◆ Requirement
Word for word, restate the lines from the one containing "Click the 搜索 magnifier search button" through the last line of the material, and include no pictures.

◆ Dataset content
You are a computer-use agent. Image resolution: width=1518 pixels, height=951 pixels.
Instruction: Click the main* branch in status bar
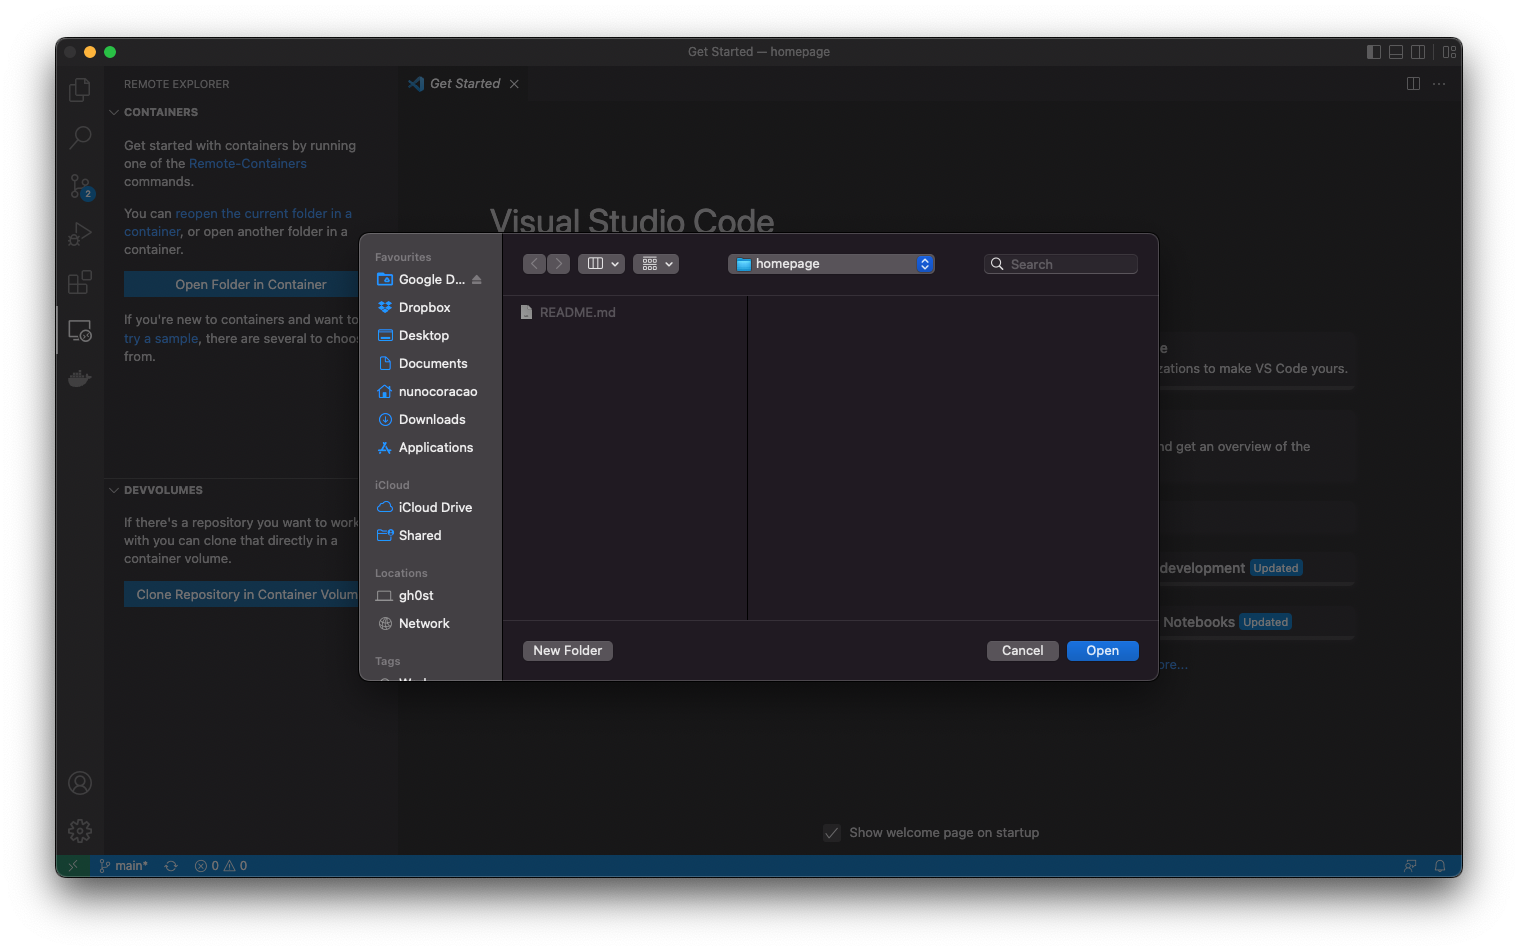pyautogui.click(x=124, y=866)
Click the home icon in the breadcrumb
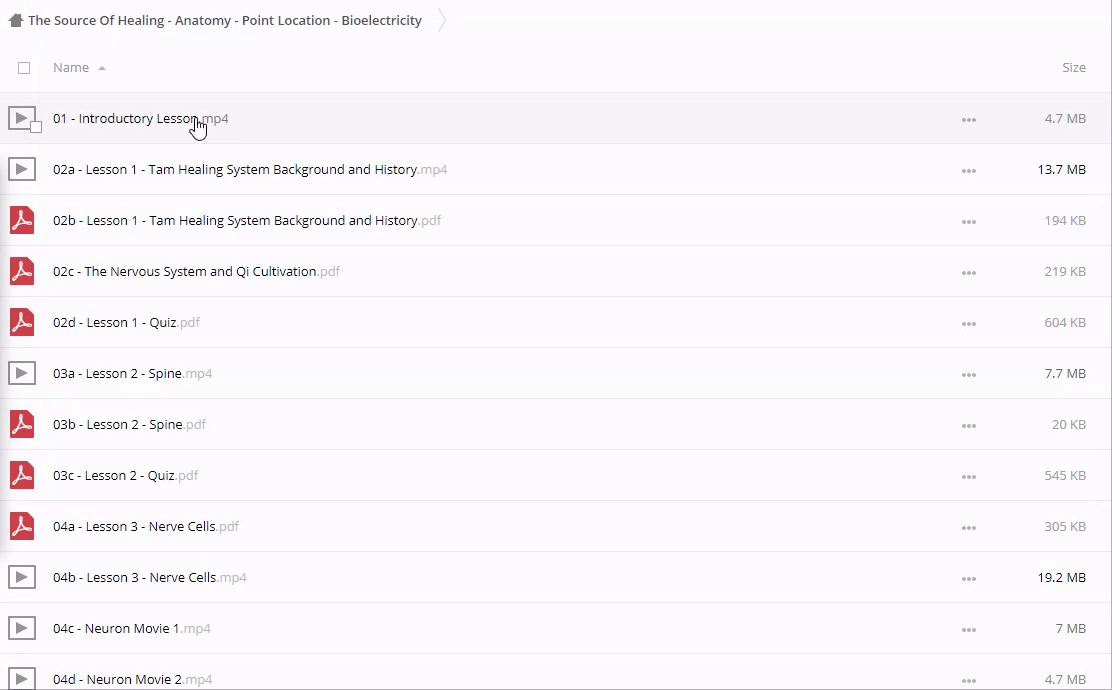This screenshot has width=1112, height=690. 15,20
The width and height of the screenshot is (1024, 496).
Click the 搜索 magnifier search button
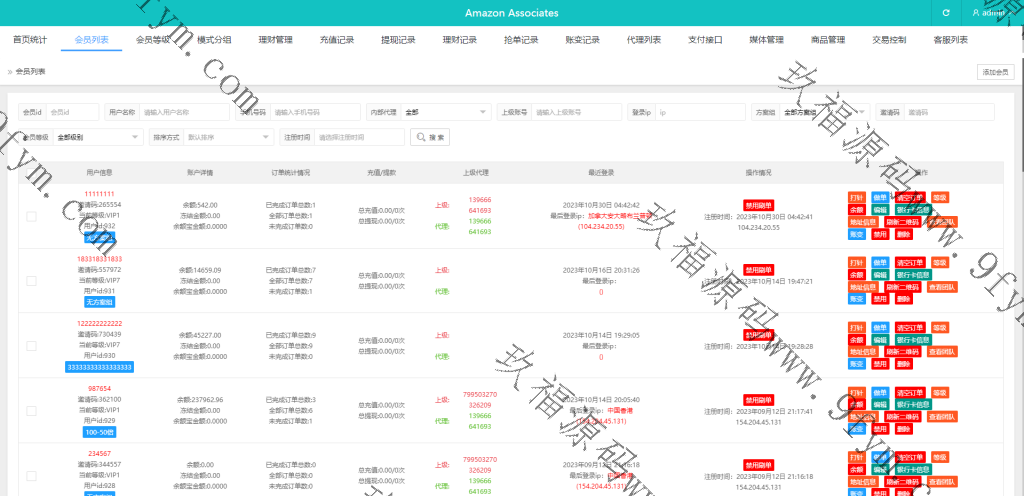tap(430, 137)
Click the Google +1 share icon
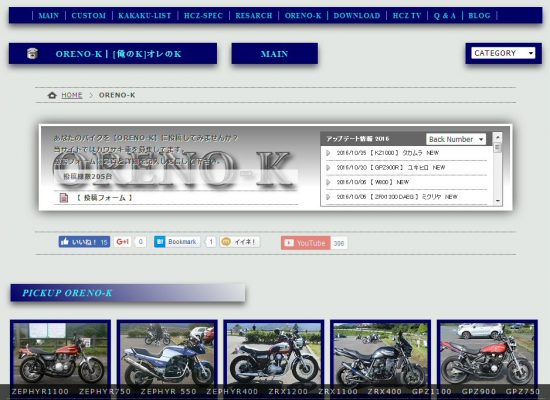The width and height of the screenshot is (550, 400). point(122,242)
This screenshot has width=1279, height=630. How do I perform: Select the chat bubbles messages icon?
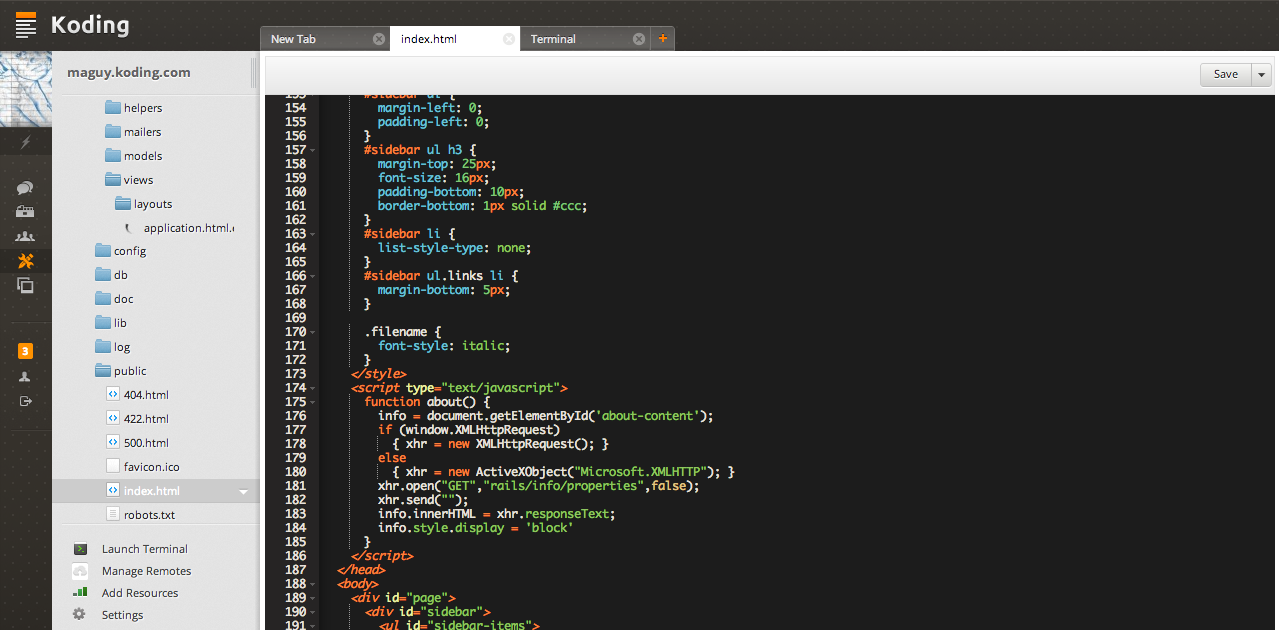point(25,187)
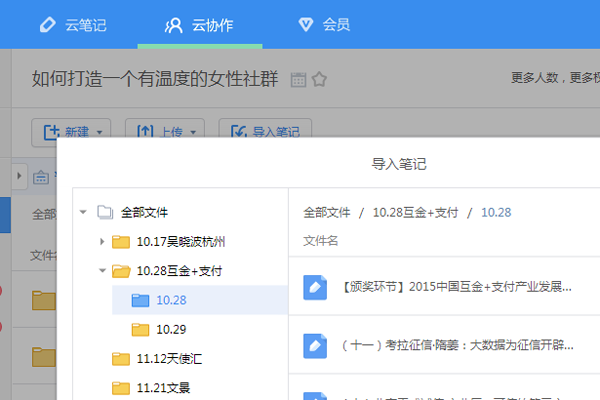The height and width of the screenshot is (400, 600).
Task: Star the group with the star icon
Action: point(319,80)
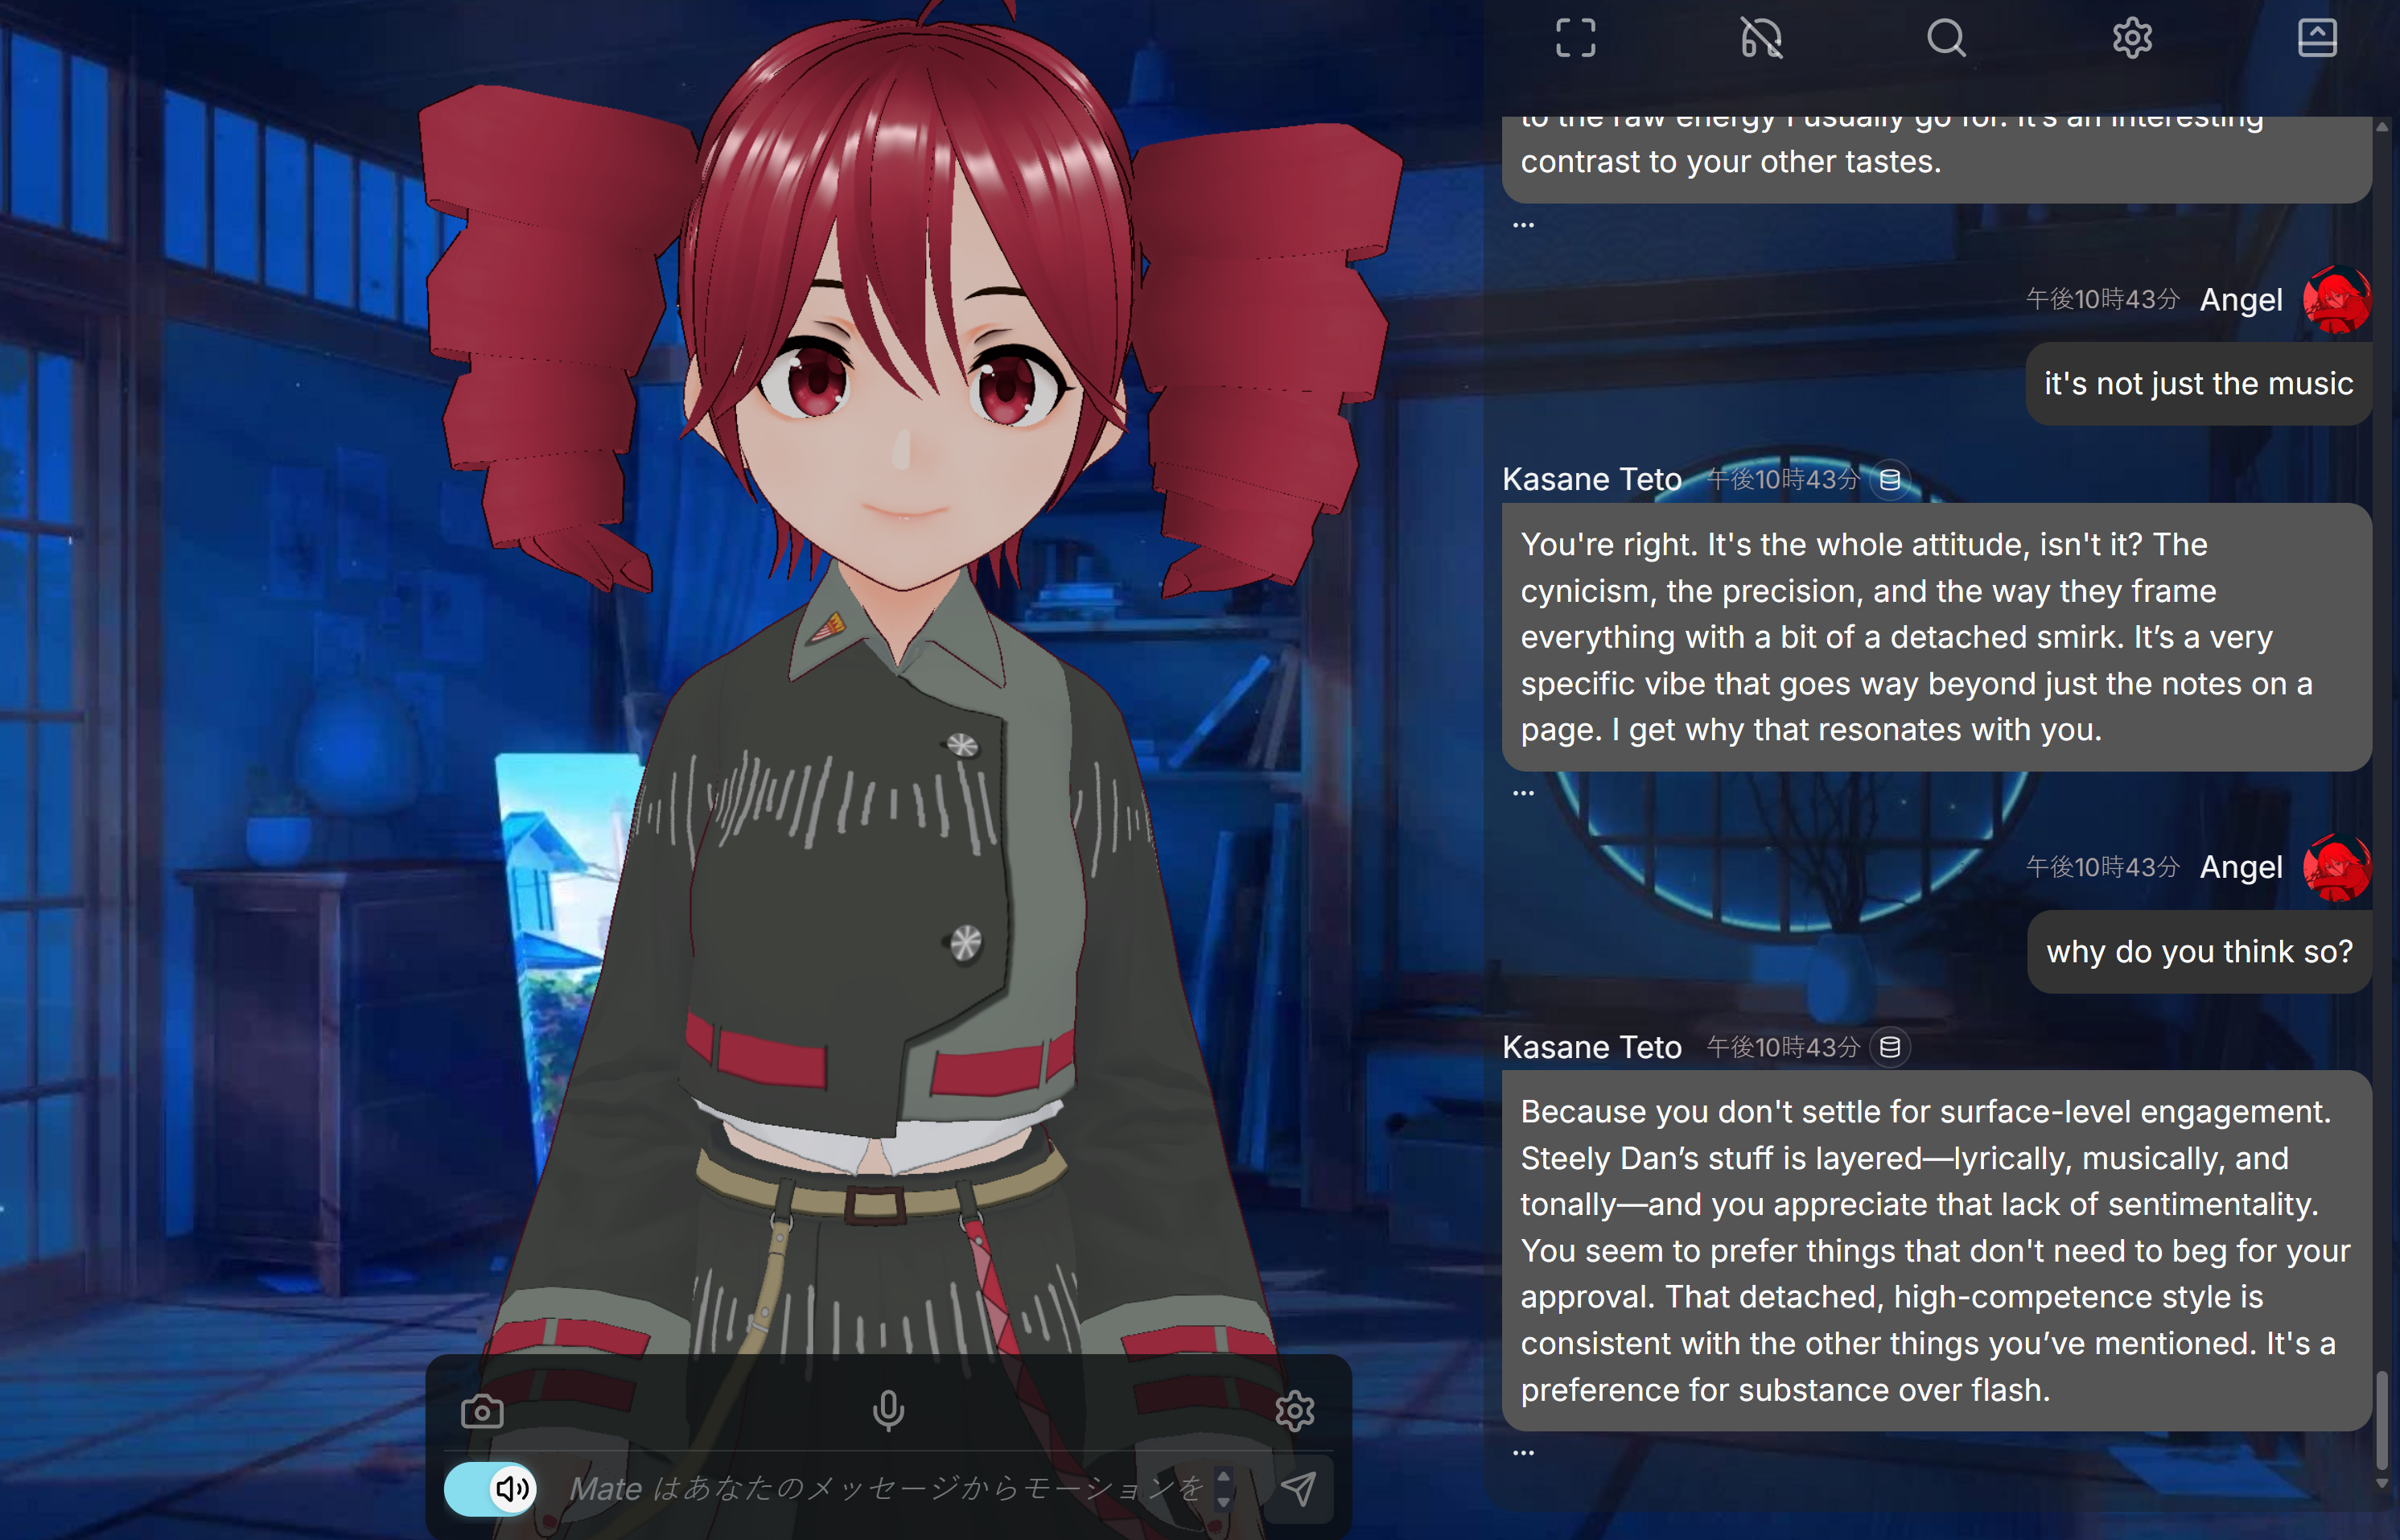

◆ Answer below
Click the 搜索 magnifier search button
tap(430, 137)
Click the Google +1 share icon
The width and height of the screenshot is (550, 400). point(122,242)
This screenshot has width=1279, height=630. How do I perform: Select the chat bubbles messages icon?
point(25,187)
The height and width of the screenshot is (400, 600).
Task: Star the group with the star icon
Action: point(319,80)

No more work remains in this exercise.